ここからは今回が初めての話。両者が敵対してる「おかげ」で、あらゆるものが分離して存在し続けて、どんどん進化したのね。これは実は現実社会で起きてることとまったく一緒で、ライバルがいて、自分の立場が脅かされるからこそ、安穏とせず成長を望んで努力を続けていく。新しいものが生まれ続ける。緊張が続く。勝ったり負けたりして、喜んだり悔しがったり、喜怒哀楽を存分に味わえる。
「それ」が望んだことが起きてるわけね。
ただ、「それ」自身が、自分が望んで光と闇を敵対させたことを忘れてしまっているのよね。組み込んだ不確実性がしっかり機能して、この世が「それ」の想定の範囲をはるかに超えて展開していくこともある。(ややこしくなるけど、「想定の範囲を超えた展開」ですら「それ」が経験したかったことなんだけどね。それも忘れてるから)

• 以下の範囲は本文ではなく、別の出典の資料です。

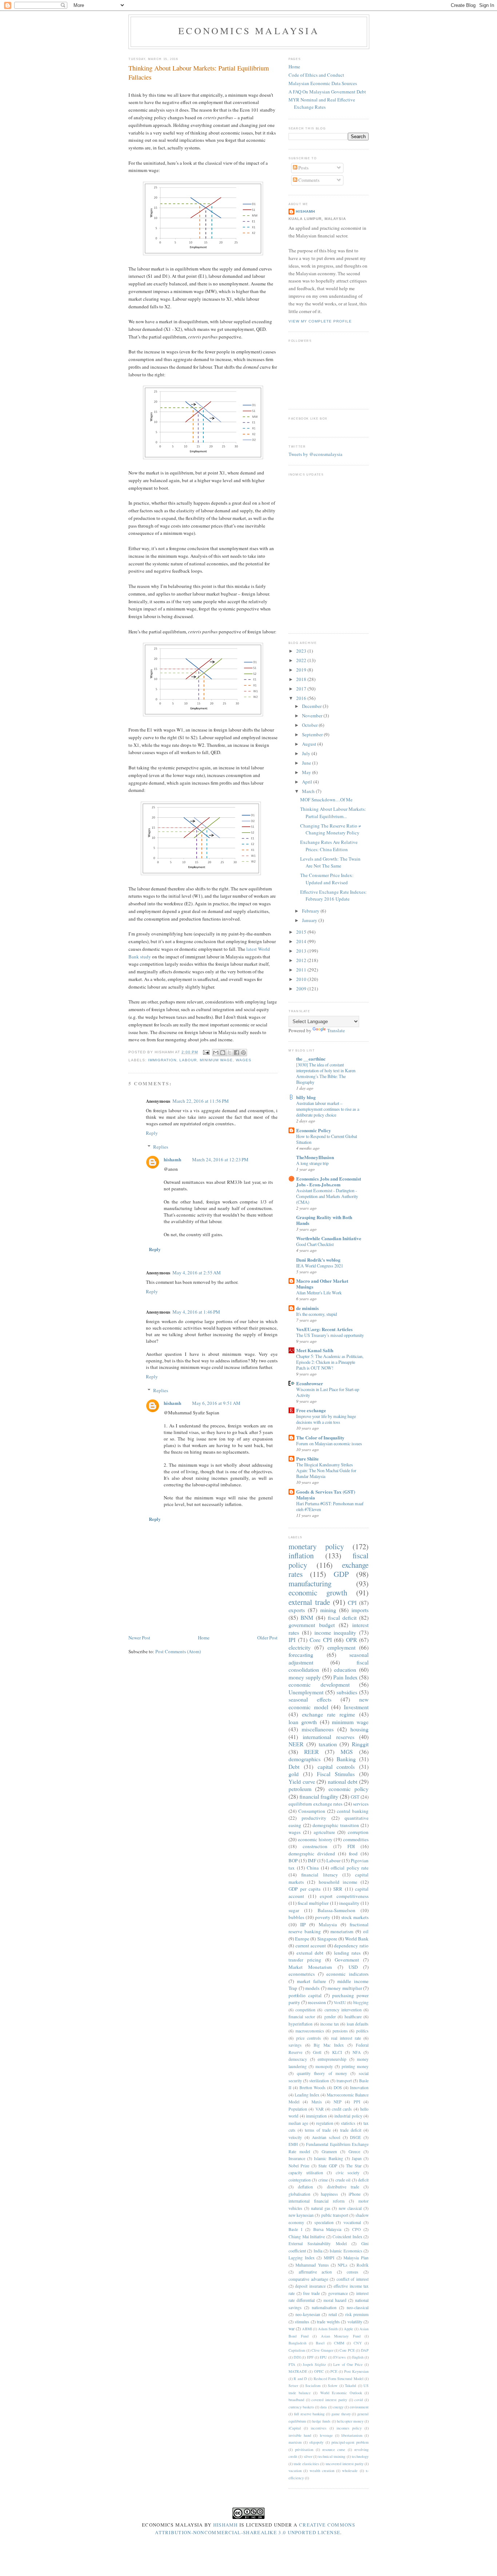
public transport (334, 2215)
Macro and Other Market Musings (322, 1283)
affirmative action (315, 2272)
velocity (295, 2137)
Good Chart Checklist (315, 1244)
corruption (358, 1832)
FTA (292, 2364)
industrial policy (348, 2116)
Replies (160, 1146)
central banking (353, 1811)
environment (359, 2406)
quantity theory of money (322, 2073)
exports (297, 1610)
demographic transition (336, 1825)
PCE (333, 2371)
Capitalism (297, 2350)
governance (338, 2293)
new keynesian (301, 2215)
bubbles (296, 1917)
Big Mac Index (329, 2045)
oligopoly (316, 2442)
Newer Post (139, 1637)
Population (298, 2109)
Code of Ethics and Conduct (316, 75)
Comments (308, 180)
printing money (355, 2066)
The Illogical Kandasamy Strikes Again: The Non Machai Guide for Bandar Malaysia (326, 1470)
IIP (303, 1924)
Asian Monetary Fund (341, 2336)
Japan (357, 2158)
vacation (295, 2470)
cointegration (300, 2180)
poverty (322, 1917)
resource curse (334, 2449)
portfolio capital (305, 1995)
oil (366, 1931)
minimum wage (216, 1060)
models (312, 1988)
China (313, 1867)
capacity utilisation (306, 2172)
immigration (162, 1060)
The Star (353, 2165)
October (310, 725)
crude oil (342, 2180)
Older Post (267, 1637)
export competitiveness (344, 1896)
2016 (301, 698)
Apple (348, 2328)
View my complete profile (320, 321)
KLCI (337, 2052)
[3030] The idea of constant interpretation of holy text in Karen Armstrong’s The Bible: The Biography (325, 1073)
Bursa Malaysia (327, 2229)
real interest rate (346, 2038)
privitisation (304, 2449)
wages (243, 1060)
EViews (339, 2357)
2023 (301, 651)
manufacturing (310, 1583)
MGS (347, 1751)
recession (317, 2002)
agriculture (324, 1832)
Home (204, 1637)
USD (353, 1967)
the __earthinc (311, 1058)
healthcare (353, 2016)
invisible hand (300, 2435)
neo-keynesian (307, 2314)
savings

もうちょい分かりやすく例えるなら、ミステリー小説家が自分ではるか昔に書いた小説の内容を忘れ果てて、ハラハラしながら読み進めてるようなものね。
書いてるときには「この展開じゃつまらないな。よし、こんなトリックを入れて、読者の予想を裏切ろう」と考えて書いたんだけど、いざ自分が読者になったら「なんだこの展開は!裏切られた!」となるような。

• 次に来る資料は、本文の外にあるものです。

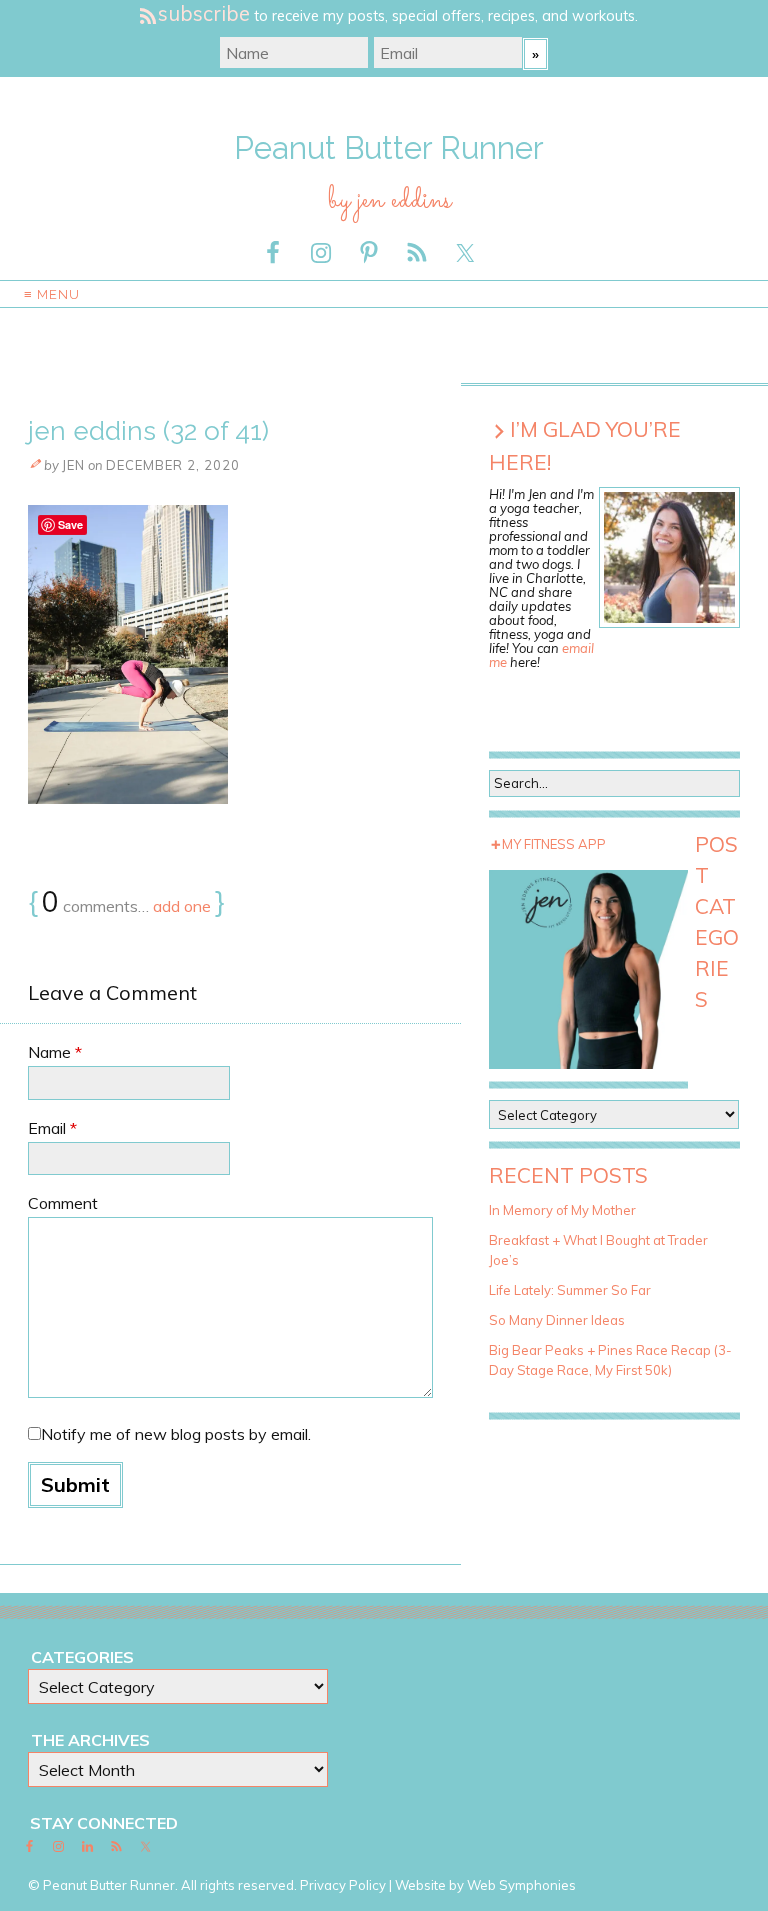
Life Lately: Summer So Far (570, 1290)
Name (55, 1052)
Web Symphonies (521, 1885)
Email (52, 1128)
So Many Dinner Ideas (557, 1320)
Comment (63, 1203)
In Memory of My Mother (562, 1210)
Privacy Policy (343, 1885)
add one (182, 906)
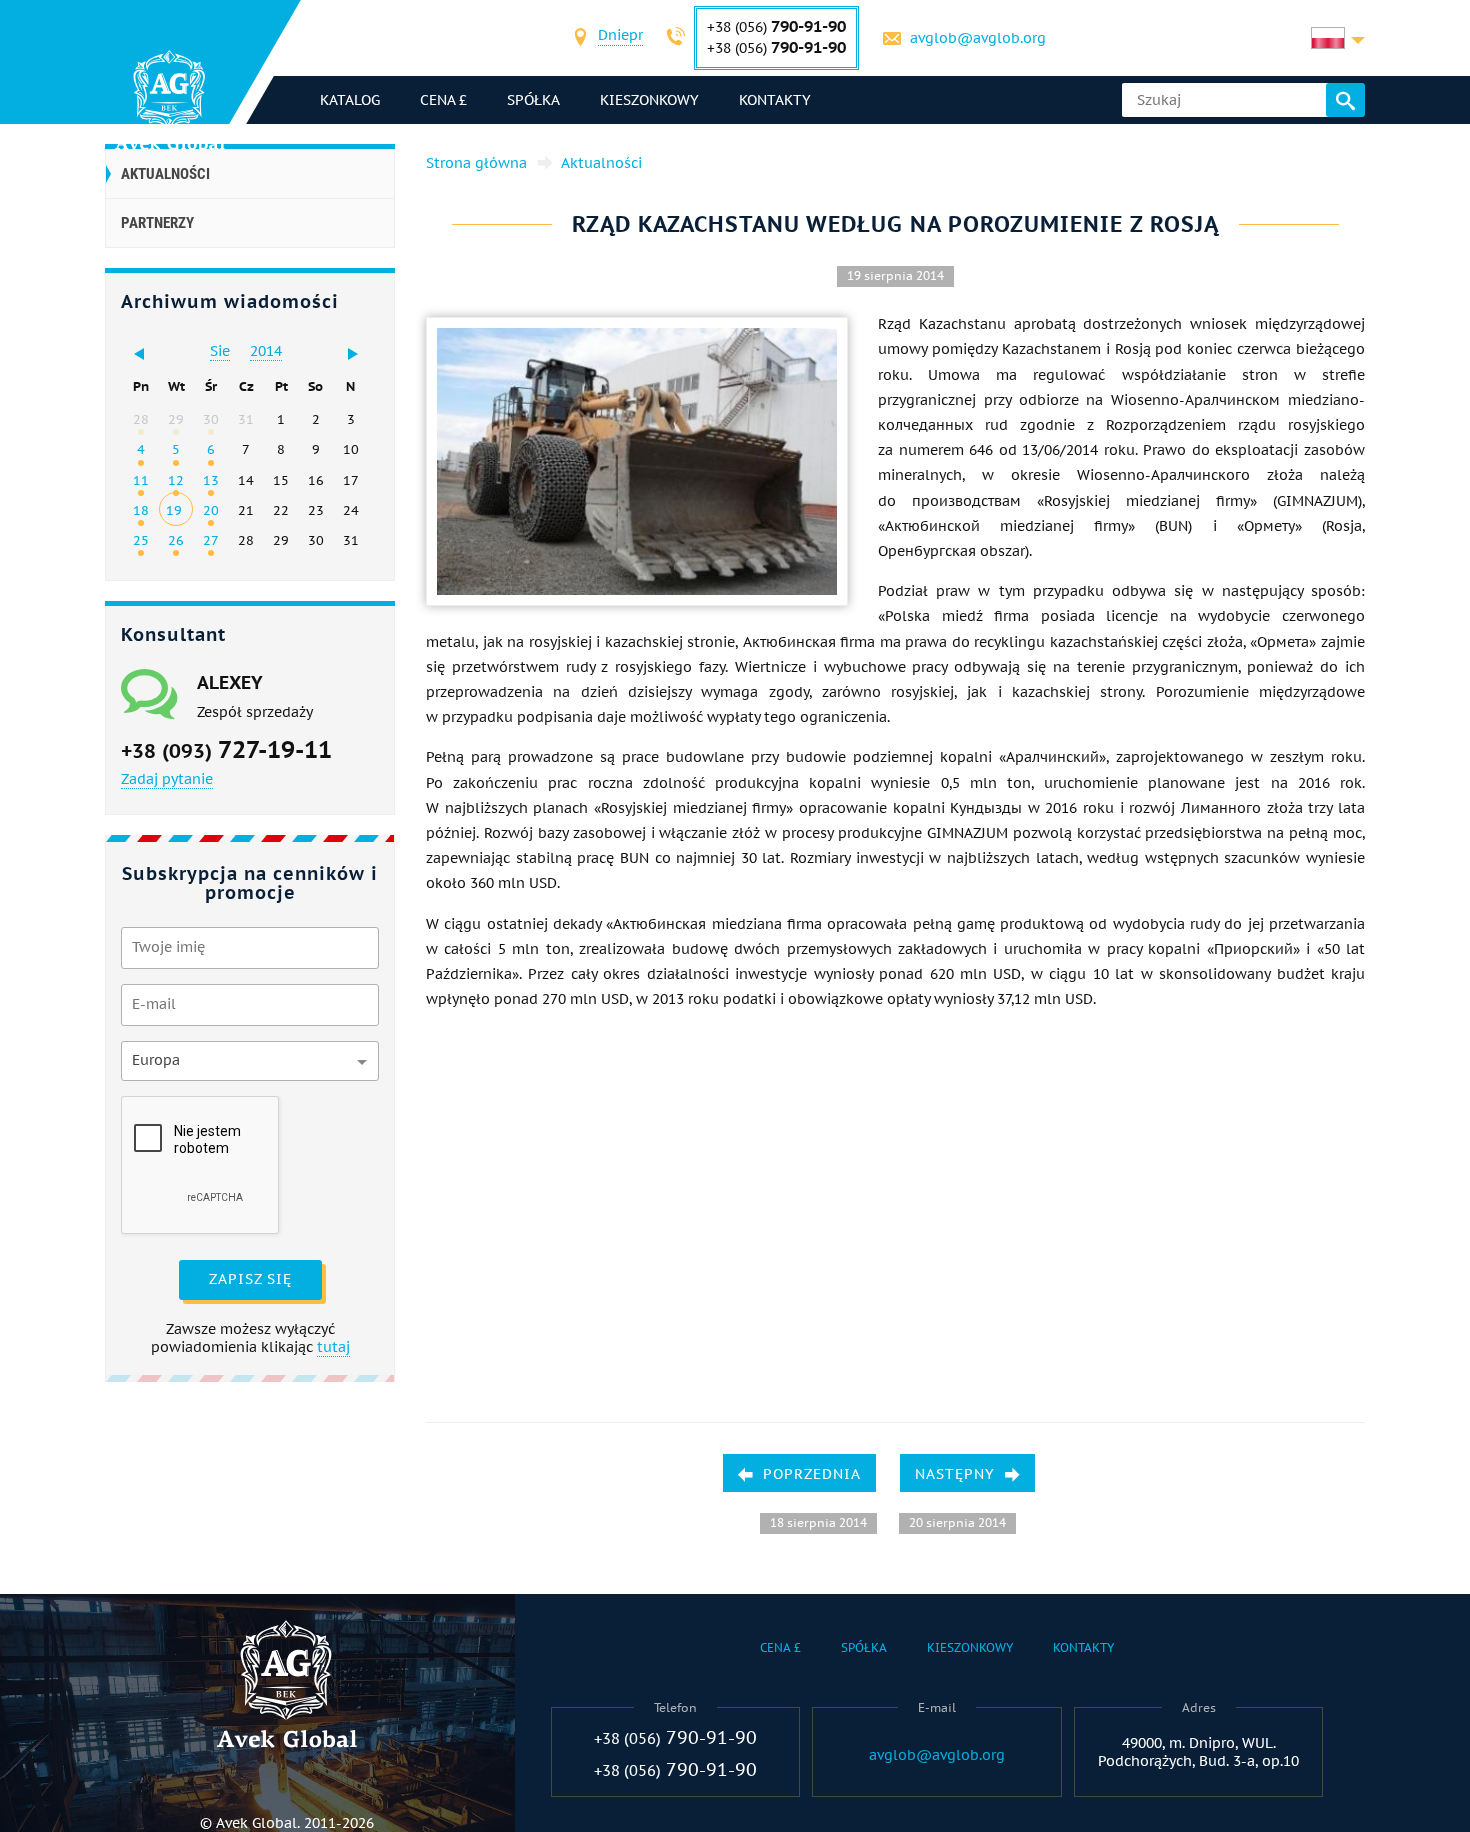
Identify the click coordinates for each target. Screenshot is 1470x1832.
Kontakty (775, 100)
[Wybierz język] (1338, 38)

で、読み終えて本をパタンと閉じたら裏表紙に著者名が書いてあって「そうだ、この物語は自分が書いたんだった!まったく忘れてたから楽しめたなぁ」となるような。
で、それが光と闇の闘いがテーマの物語だったら、光が勝とうが闇が勝とうが、闘いに決着がついたら終わるのね。どっちが勝つかで違うのは、読み終えた時の「後味」だけで。光が勝ったら清々しい気持ちで終わるだろうし、闇が勝ったらやっぱり悲しい虚しい気持ちで終わるだろうし。物語の主人公に感情移入してたならなおさらに。
でも、どっちにせよ話が終わって本を閉じたら、我に帰るわけよね。「そうだ、これは物語だった」と。
主人公が物語の中で酷い目に遭っても遭わなくても、大恋愛をしてもしなくても、小説家自身は何も変わらない。
「それ」が「小説家」で「この世」が「物語」
そして、物語の主人公は、自分が「それ」であることを忘れ果ててる「私」ね。
続く。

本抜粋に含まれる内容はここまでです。